64 Parishes

Lea Joyner

Methodist pastor Lea Joyner, the only ordained woman in the Methodist Church in mid-twentieth century Louisiana, was one of the most popular pastors in the state.

Lea Joyner

Methodist pastor Lea Joyner, the only ordained woman in the Methodist Church in mid-twentieth century Louisiana, was one of the most popular pastors in the state. In the 1950s, she founded Southside United Methodist Church in a particularly impoverished section of Monroe. By the time of her death, the church included more than two thousand members, making it the largest Methodist church pastored by a woman in the United States. Joyner overcame discrimination against women ministers and helped open the door for female leaders in mainline Protestantism.

Travis Lea Joyner was born on June 17, 1917, and lived in a tent near Gilbert in Franklin Parish with her parents, Vilula McKeithen and Owens Travis Joyner. When she was ten, the family moved to Grayson in Caldwell Parish, where her cousin, future Louisiana governor John McKeithen, lived nearby. Joyner, who had wanted to preach since early childhood, attended Westminster College in Texas and graduated from High Point College in North Carolina. Instead of attending seminary, however, she returned home to help support her parents.

In early 1939, Joyner was ordained in the Methodist Protestant Church, months before it merged with the Methodist Episcopal Church and the Methodist Episcopal Church, South. Though the newly created church, known as the Methodist Church, did not allow women to be ordained, its leaders accepted her ministerial credentials. She was, in effect, “grandmothered” into the ministry, though no other Methodist woman was ordained in Louisiana until 1967.

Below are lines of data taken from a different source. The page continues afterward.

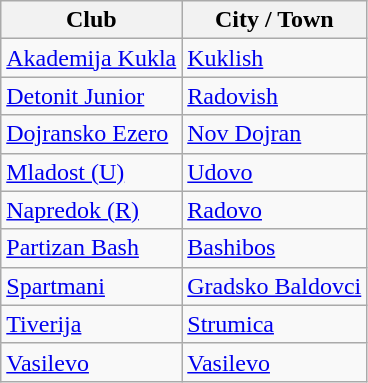
Mladost (U) [92, 172]
Napredok (R) [92, 210]
Akademija Kukla [92, 58]
Radovish [274, 96]
Strumica [274, 324]
Tiverija [92, 324]
Partizan Bash [92, 248]
Gradsko Baldovci [274, 286]
Radovo [274, 210]
Bashibos [274, 248]
Kuklish [274, 58]
Dojransko Ezero [92, 134]
Nov Dojran [274, 134]
City / Town [274, 20]
Club [92, 20]
Udovo [274, 172]
Spartmani [92, 286]
Detonit Junior [92, 96]
Return (X, Y) of the center of cell containing provided text 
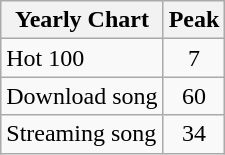
Hot 100 (82, 58)
Yearly Chart (82, 20)
60 (194, 96)
Streaming song (82, 134)
Peak (194, 20)
Download song (82, 96)
7 (194, 58)
34 (194, 134)
Detect which cell encompasses the target text, then output its [x, y] center coordinate. 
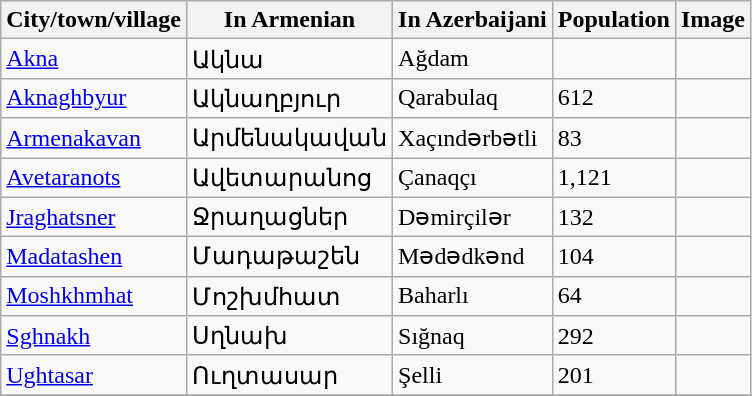
Mədədkənd [473, 257]
Ավետարանոց [289, 178]
Şelli [473, 375]
Sghnakh [94, 336]
83 [614, 138]
1,121 [614, 178]
In Armenian [289, 20]
Jraghatsner [94, 217]
Ուղտասար [289, 375]
Ughtasar [94, 375]
Մադաթաշեն [289, 257]
Սղնախ [289, 336]
201 [614, 375]
104 [614, 257]
Ağdam [473, 59]
Aknaghbyur [94, 98]
Avetaranots [94, 178]
In Azerbaijani [473, 20]
Çanaqçı [473, 178]
Armenakavan [94, 138]
132 [614, 217]
Population [614, 20]
Dəmirçilər [473, 217]
Moshkhmhat [94, 296]
Akna [94, 59]
Baharlı [473, 296]
Ջրաղացներ [289, 217]
Ակնա [289, 59]
Արմենակավան [289, 138]
64 [614, 296]
Xaçındərbətli [473, 138]
Sığnaq [473, 336]
612 [614, 98]
Ակնաղբյուր [289, 98]
Qarabulaq [473, 98]
Image [712, 20]
Madatashen [94, 257]
292 [614, 336]
City/town/village [94, 20]
Մոշխմհատ [289, 296]
For the text-containing cell, return its midpoint in (X, Y) coordinate format. 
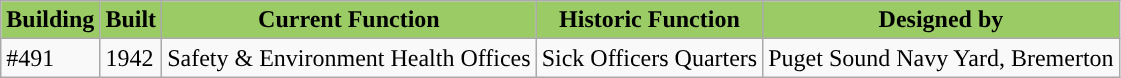
Built (131, 20)
Safety & Environment Health Offices (350, 58)
Historic Function (650, 20)
Sick Officers Quarters (650, 58)
1942 (131, 58)
Puget Sound Navy Yard, Bremerton (941, 58)
Current Function (350, 20)
Building (50, 20)
#491 (50, 58)
Designed by (941, 20)
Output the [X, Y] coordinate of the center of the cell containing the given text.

Joyner’s first assignment was the Columbia circuit, which included the Sardis, Hebert, Walnut Grove, and Pine Grove churches, along with a church she founded, Columbia Heights. Circuits are composed of small churches that cannot afford a minister of their own; the pastor travels to the various churches to preach on a regular basis. The salary was only $5 a year, so Joyner made her living teaching school. After five years, she went to Monroe’s First Methodist Church, where she served as the pastor’s assistant for about eight years. Had she been a male, Joyner would have had the title “associate pastor.” Further, she was rarely allowed to preach. Convinced that God had called her to preach, Joyner persevered despite discouragement from the church hierarchy.

In 1952, she established missions between the levee and the Ouachita River, serving very poor residents there, and founded Southside Methodist Church. Joyner worked day and night to assist those in need, and Southside grew to include more than 2,200 members. She put a strong emphasis on evangelism and was well known for faithfulness in visitation, especially to patients in area hospitals.

Later in life, Joyner received many awards, including honorary doctorates from Centenary College and Asbury Theological Seminary in Kentucky. On March 12, 1985, an emotionally disturbed young man, whom she had tried to help, murdered her. Some four thousand mourners attended her funeral. The city of Monroe named a street after her, as well as bridge spanning the Ouachita River, on whose banks she once ministered. Following her death, her congregation moved to northern Monroe and renamed itself Lea Joyner United Methodist Church.